El faraón reconoció a la distancia las insignias de Yuged en las crines del animal. Y entendiendo de inmediato el mensaje, Atem montó el caballo al vuelo con la agilidad de una pantera.

—Ary, hay que seguirlo —dijo Manna en tono de súplica, aunque por la fuerza con la que jaló el brazo de la princesa de Creta para conducirla hacia uno de los caballos de los soldados, parecía en realidad tratarse de una orden.

La preocupación en el rostro de Atem  no había pasado desapercibida para Ariadne. El corazón se le encogió y solo acertó a repetir algunas de las plegarias que había aprendido durante los días de los rituales para pedir a los dioses que prestaran ayuda al soberano. Mientras tanto, Manna apuraba al caballo con las riendas para no perder de vista el avance de su hermano.

Atem podía sentir cada vez más cerca el caos, pero esta vez no podría invocar a Mahad en busca de ayuda. Sabía que si el mago gastaba su ka antes de haberse recuperado por completo, estaría cruzando la línea de la muerte.

A lo lejos, el faraón pudo distinguir una masa verde en las laderas del Nilo. Lo primero que imaginó fue que se trataba de arbustos que habían sido arrastrados con la violencia del río. Pero al acercarse pudo notar que lo que estaba confundiendo con hojas y troncos en realidad era un centenar de cocodrilos que intentaban llegar a tierra molestos por las agitadas corrientes.

Mas en su avance habían encontrado a los egipcios, que unos momentos antes se habían acercado al Nilo para presenciar la crecida.

Con una mirada rápida, Atem encontró a Yuged entre un grupo de pescadores que urgían a la gente a retirarse de los pantanos, pero el pánico entre las mujeres que no encontraban a sus hijos estaba dificultando la tarea.

Atem bajó del caballo con otro salto, justo a tiempo para quitar a una niña pequeña del camino de las fauces de uno de los cocodrilos. Manna acudió a toda prisa hacia el faraón para quitarle a su vez a la pequeña de entre los brazos y ayudarla a buscar a su madre.

Ariadne miró en derredor. Los cocodrilos habían empezado a pelear entre ellos con la intención de quitar del camino a la competencia. La princesa sintió el corazón en la garganta, y su tensión le permitió reconocer esa misma angustia en el ceño fruncido de Atem. Casi podía leer sus pensamientos. Eran demasiados reptiles acercándose a las presas, lo que impedía que lograran evitar una masacre.

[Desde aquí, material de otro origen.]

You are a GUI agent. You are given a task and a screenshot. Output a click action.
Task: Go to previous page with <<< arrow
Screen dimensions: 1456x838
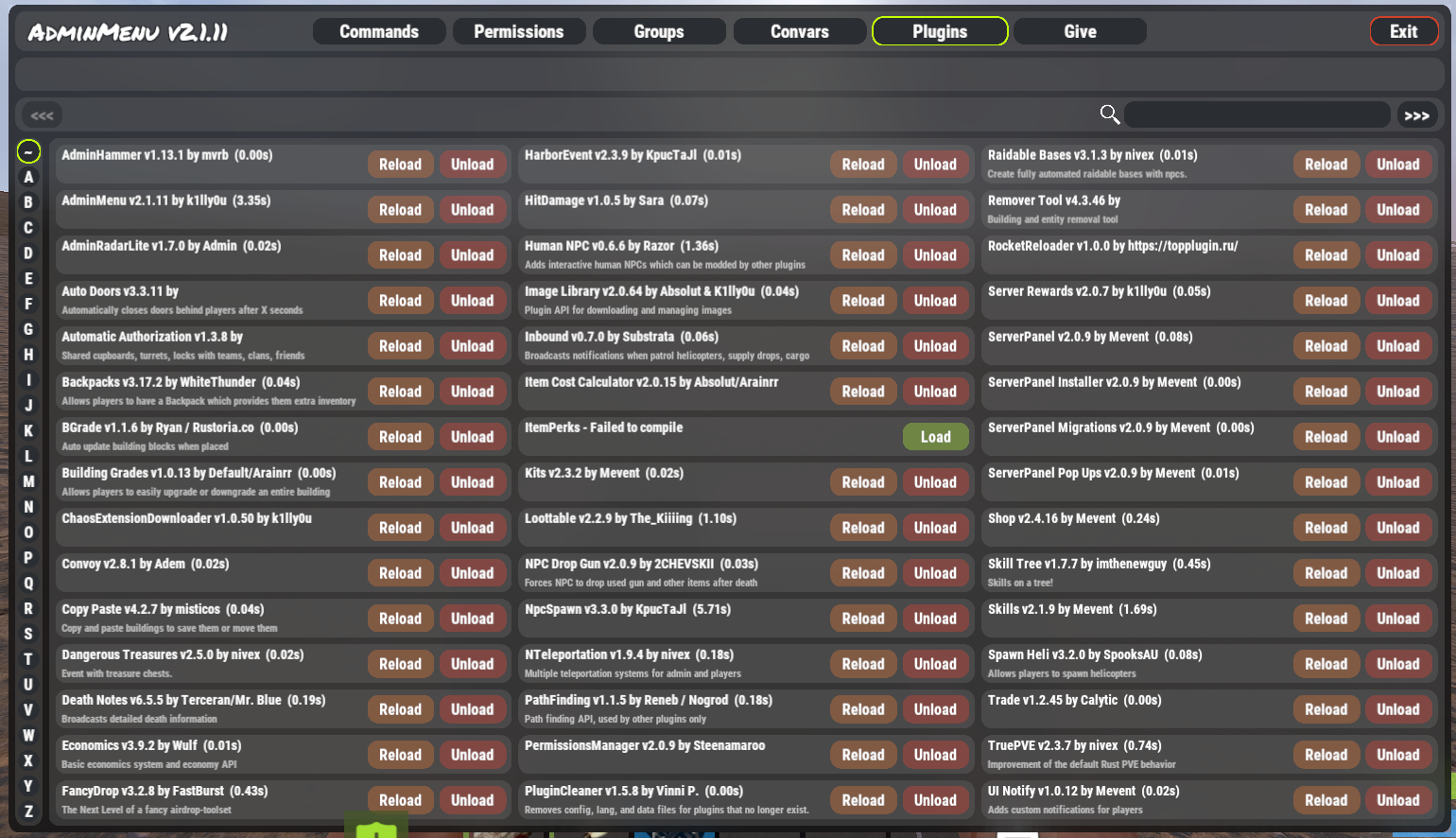coord(42,115)
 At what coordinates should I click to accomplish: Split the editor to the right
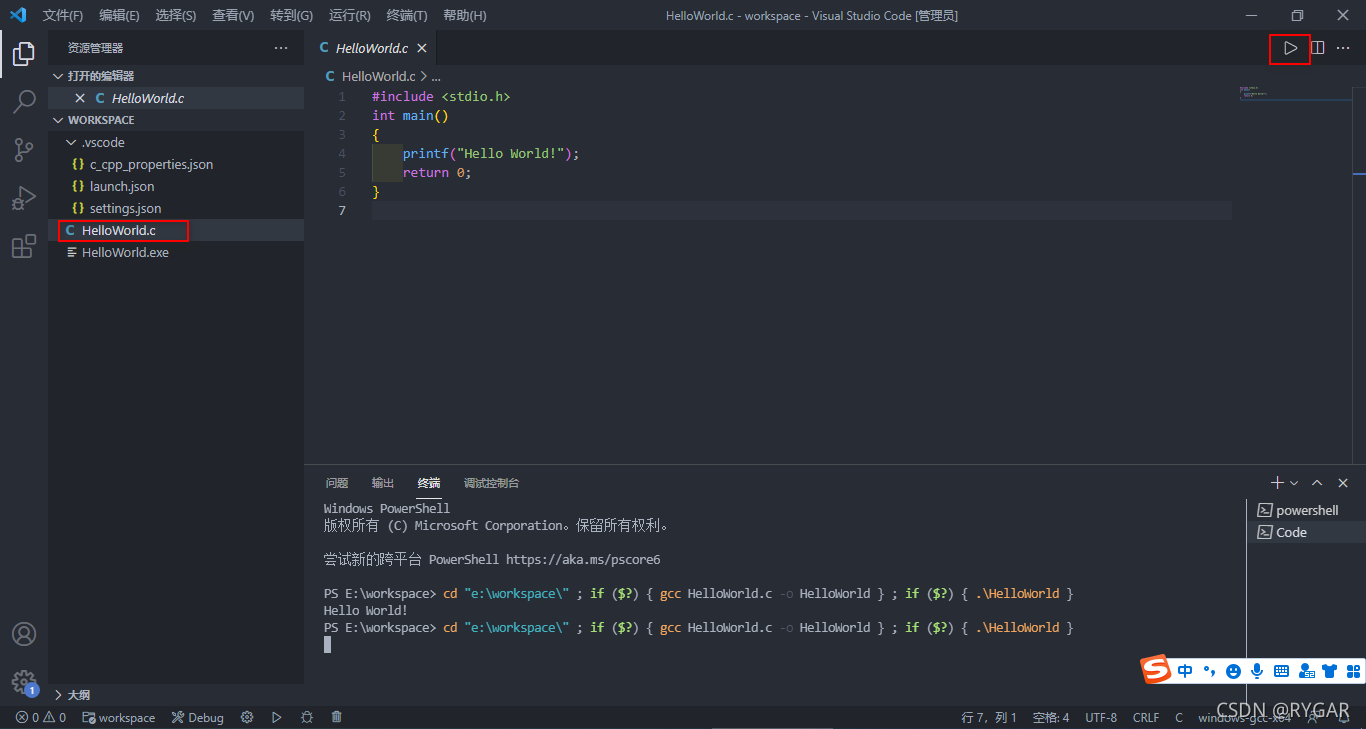click(x=1318, y=48)
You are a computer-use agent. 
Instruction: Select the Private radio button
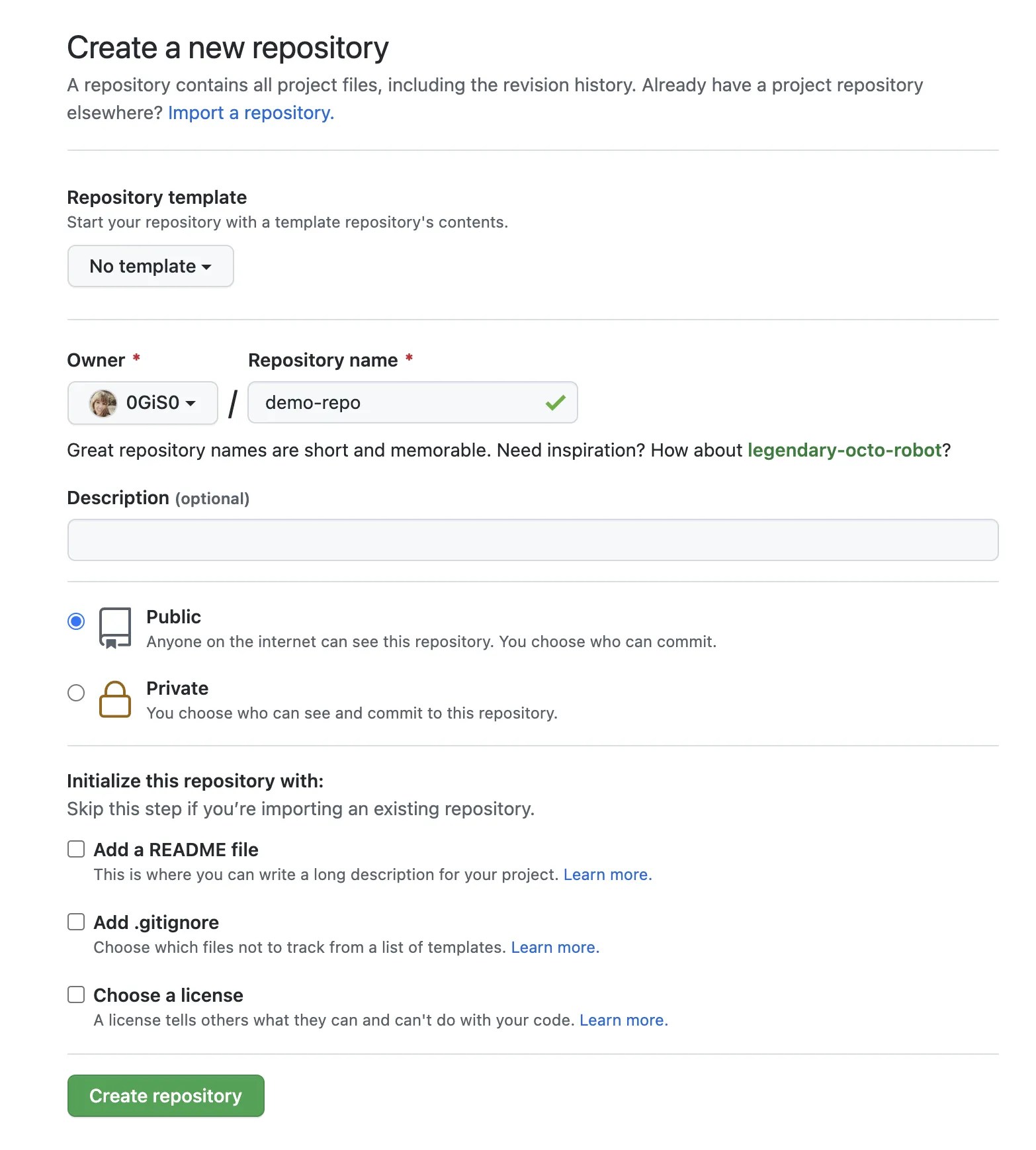(x=76, y=693)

Pero Ariadne vio cambiar de pronto la mirada del rey por una más decidida. Y apremiando el tiempo, Atem avanzó hacia los cocodrilos sin dar muestras de titubeos.

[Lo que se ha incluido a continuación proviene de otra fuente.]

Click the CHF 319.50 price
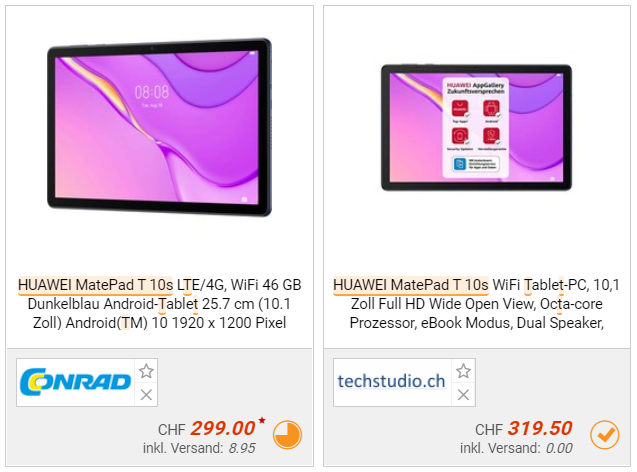This screenshot has height=472, width=637. (524, 429)
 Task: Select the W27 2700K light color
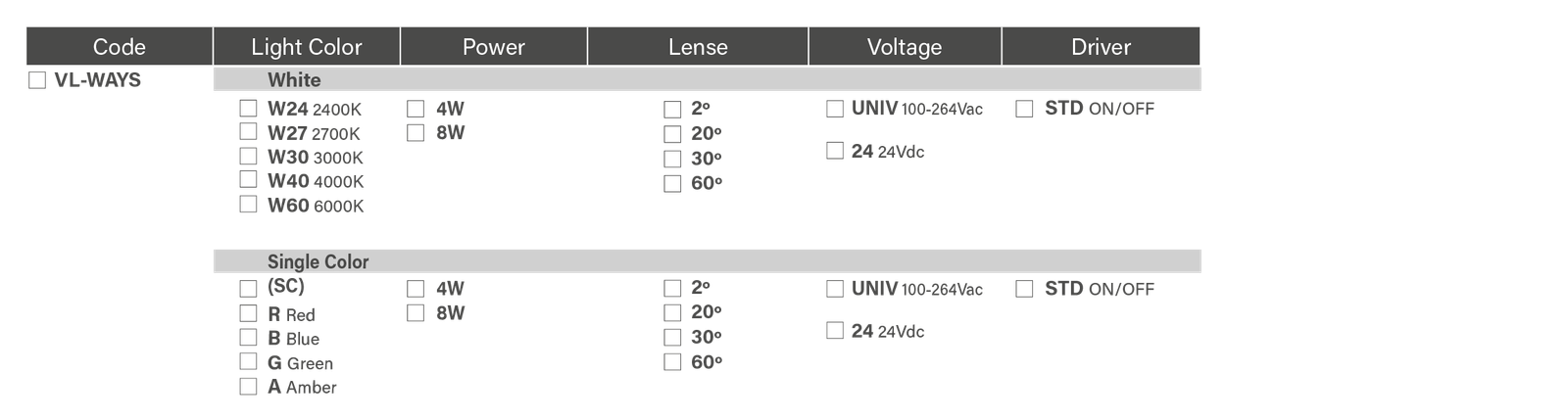pos(249,132)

El cielo se cubrió por una gruesa capa de nubes negras, oscureciendo el horizonte, dejando justo el espacio necesario para que un haz de luz descendiera para rodear la silueta del faraón.

—¡Basta, Sobek! —clamó Atem alzando la palma hacia el Nilo.

En lo alto se escuchó el repiqueteo de un halcón. El dio Horus estaba repitiendo la orden a Sobek, el dios cocodrilo.

Como si se tratase de un solo ser, los cientos de cocodrilos detuvieron su marcha y posaron sus ojos amarillos en los de Atem, dando la impresión de estar sopesando sus palabras.

—¡En el nombre del faraón, te ordeno regresar a tu lugar de descanso! —exigió Atem esta vez con un volumen de voz más mesurado, y que sin embargo era más autoritario.

Los lagartos ladearon la cabeza y tras un gruñido dieron media vuelta para volver a las profundidades del Nilo.

El clamor del halcón volvió a retumbar y solo se extinguió cuando el último de los reptiles quedó oculto entre las aguas. En ese momento, el cielo se despejó y Atem se giró para comprobar que su pueblo estuviera a salvo.

—¡Vida y fuerza al hijo de Ra! —gritaron a coro los egipcios mientras levantaban los puños en el aire, en señal de júbilo.

A la distancia, Ariadne miraba al faraón deleitada por el poderío que éste poseía. Le impresionó la forma en que la naturaleza se había rendido a la voluntad del soberano de Egipto.

—Atem es en verdad el hijo de los dioses, ¿o no? —exclamó Manna cuando regresó al lado de Ariadne.

—Un dios terrenal —apuntó la princesa griega sin poder apartar los ojos del halo de luz que aún descendía desde el cielo para resaltar al hijo favorito del sol de Egipto.